[Start Record set]
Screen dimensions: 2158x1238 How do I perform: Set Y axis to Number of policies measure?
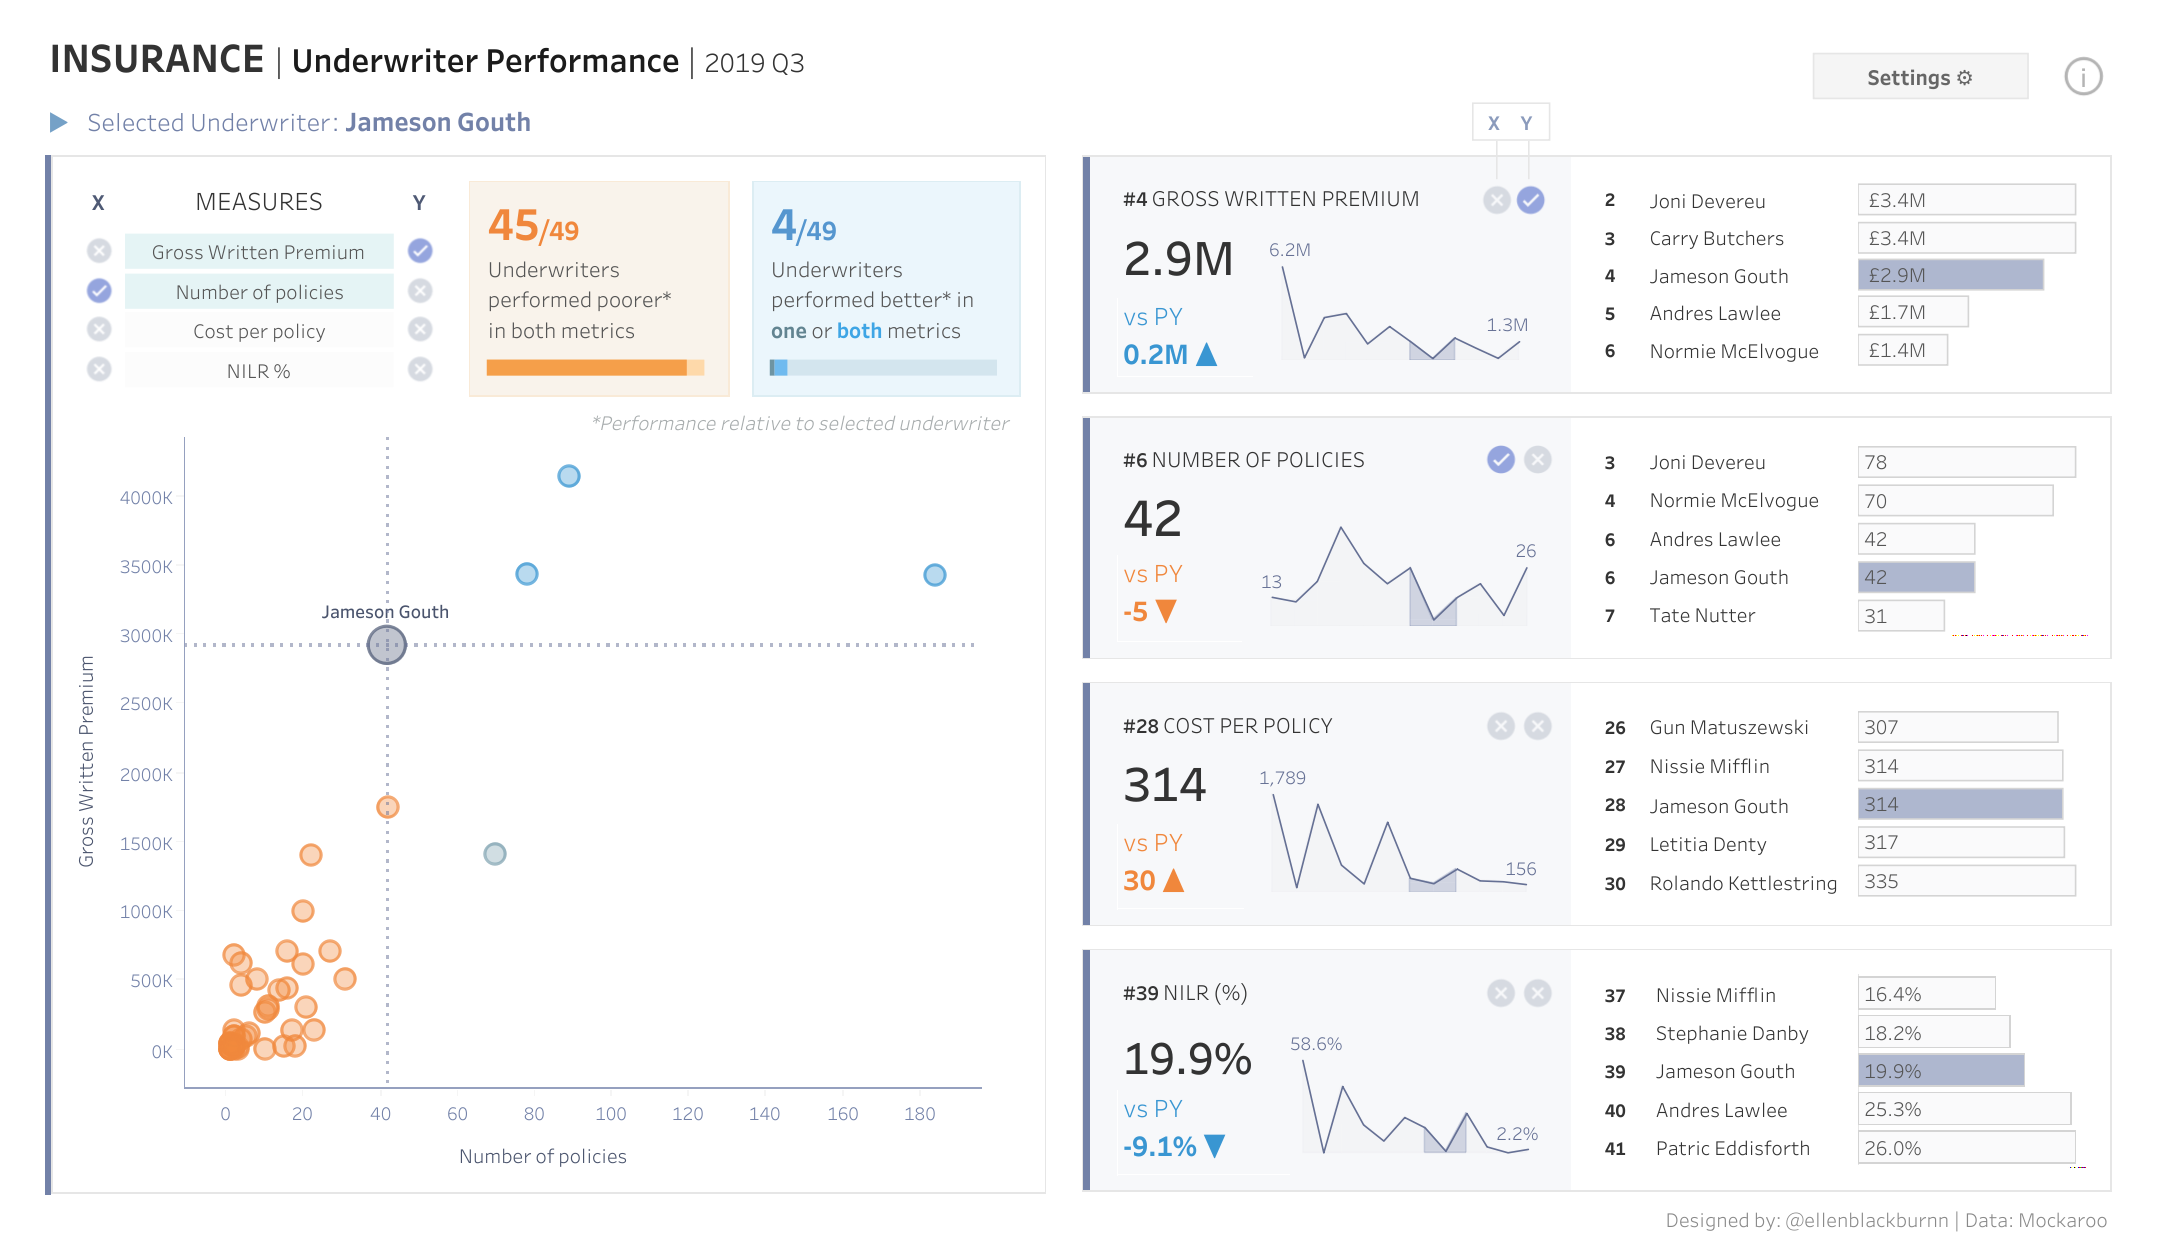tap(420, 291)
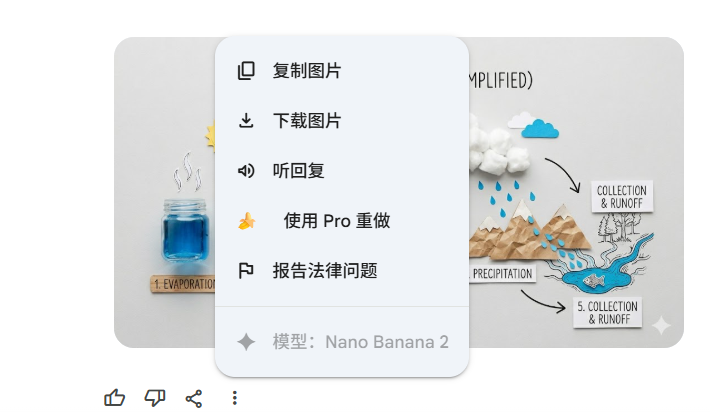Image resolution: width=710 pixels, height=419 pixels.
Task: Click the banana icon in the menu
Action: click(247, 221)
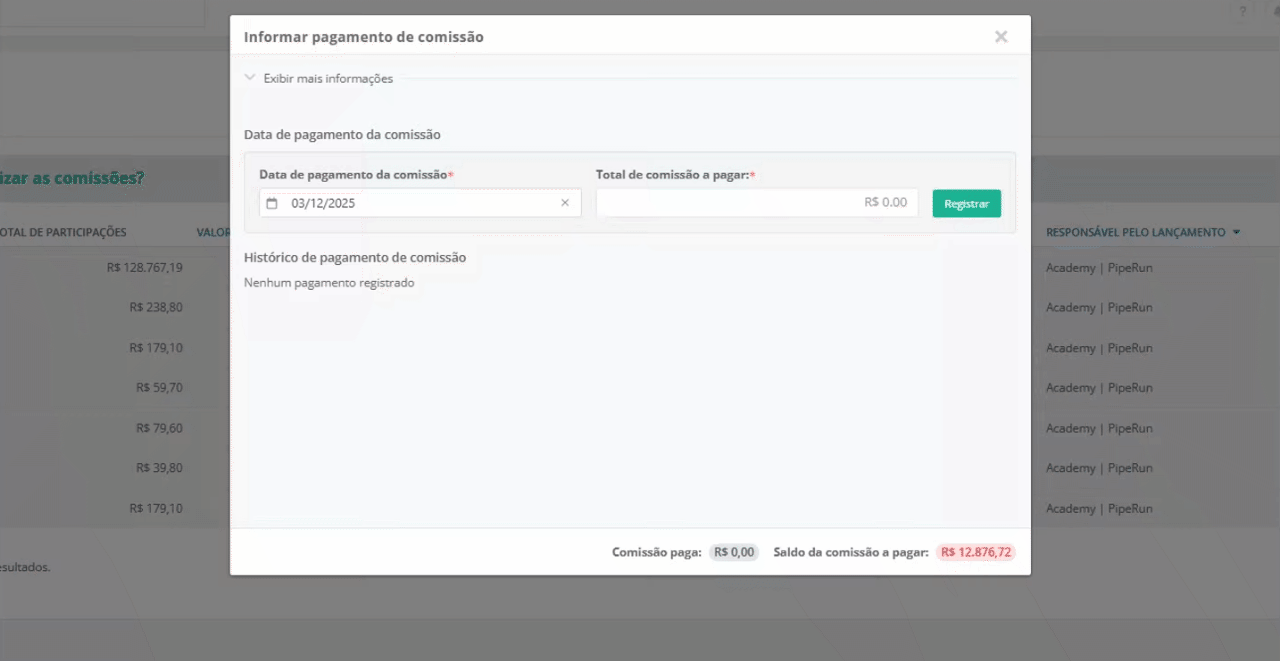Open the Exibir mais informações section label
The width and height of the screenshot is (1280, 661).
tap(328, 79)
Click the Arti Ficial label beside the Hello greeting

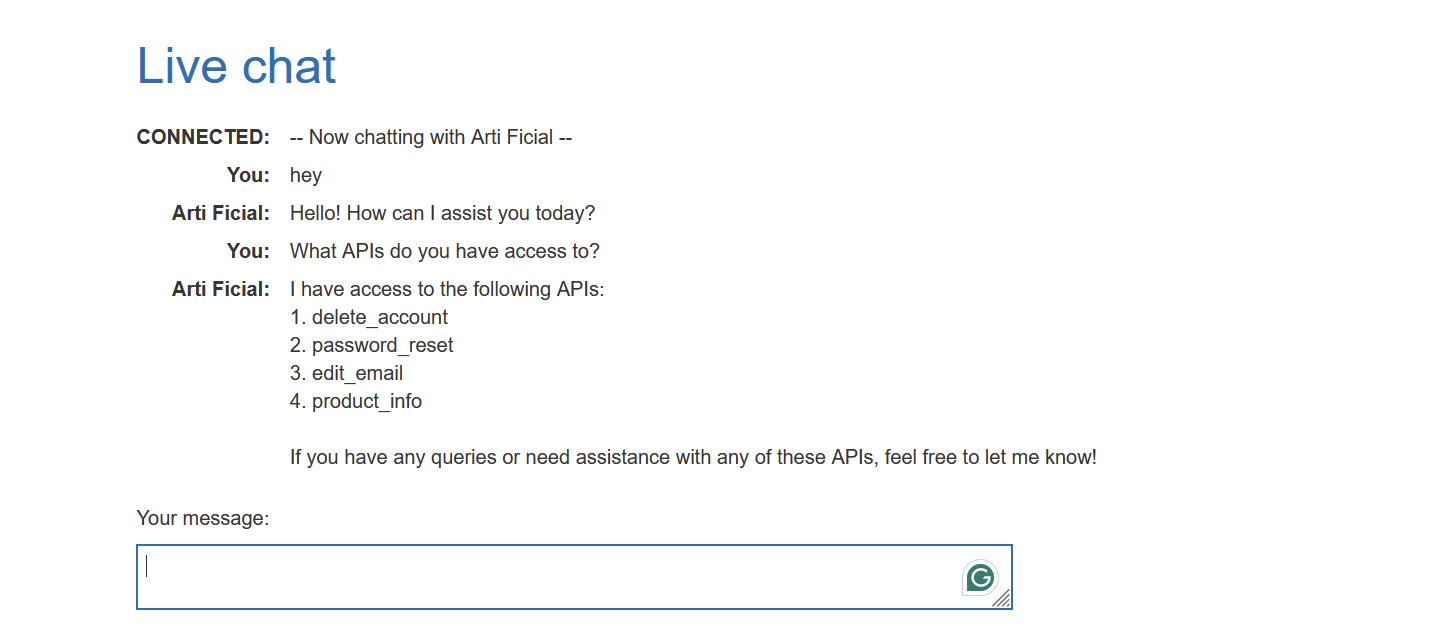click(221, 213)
[End Record set]
- _Aim_:
Copy all of the items above verbatim, leaving out the pictures.

- _Task output_:
Screen dimensions: 2158x1238 How do I perform: Set Y axis to Number of policies measure?
tap(420, 291)
Image resolution: width=710 pixels, height=419 pixels.
Task: Click the banana icon in the menu
Action: click(247, 221)
Open the Exibir mais informações section label
The width and height of the screenshot is (1280, 661).
tap(328, 79)
Click the Arti Ficial label beside the Hello greeting

click(221, 213)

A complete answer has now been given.